I woke to a cold morning. Damp white mist swirled around the gardens and the sun was like a great orange ball. It was nearly winter, I realised disconsolately. It would be my second winter in England, and I was not looking forward to it at all. It was the darkness that had affected me the most last year. I expected that I would find it as miserable this year also, with the added bonus of nightly air raids. I couldn’t help sighing. It was springtime in Perth now and my mother’s roses would be in full bloom in our small garden.
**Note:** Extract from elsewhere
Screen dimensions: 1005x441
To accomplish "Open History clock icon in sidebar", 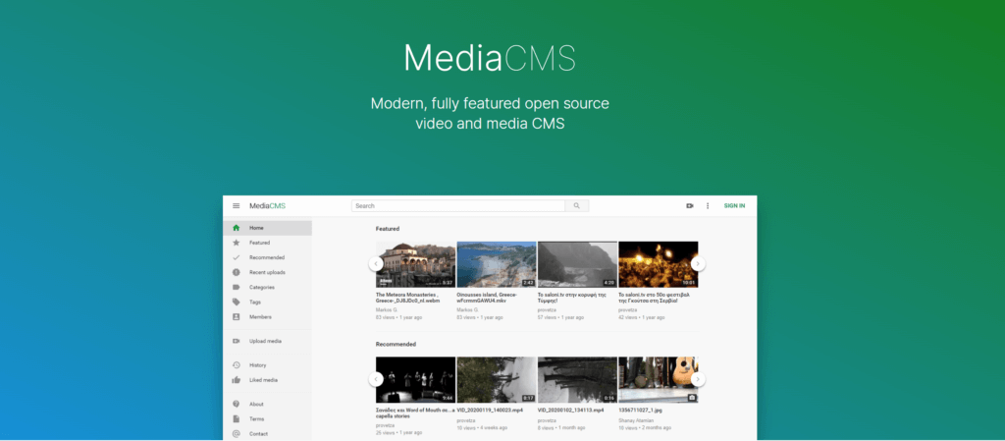I will (x=237, y=364).
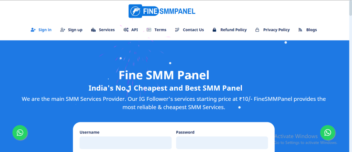
Task: Open the right WhatsApp chat button
Action: point(328,132)
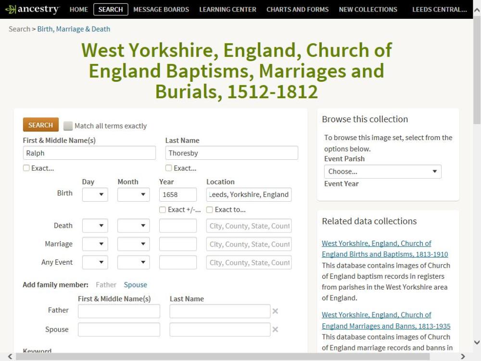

On the table in the lobby, next to the cubicle that housed the building’s telephone, were the letters that had been delivered for the occupants of St Andrew’s in yesterday’s second post. There were three letters for me, all from Australia. The flimsy aerograms were creased and a little grubby after their long journey. One was my mother’s weekly epistle. I recognised Uncle Charles’s scrawl on the second, and when I turned the third letter over, it was from a school friend. I was delighted at this tangible connection to home, but I sighed as I tucked the letters carefully into the pocket of my jacket; I would read them once I had breakfasted.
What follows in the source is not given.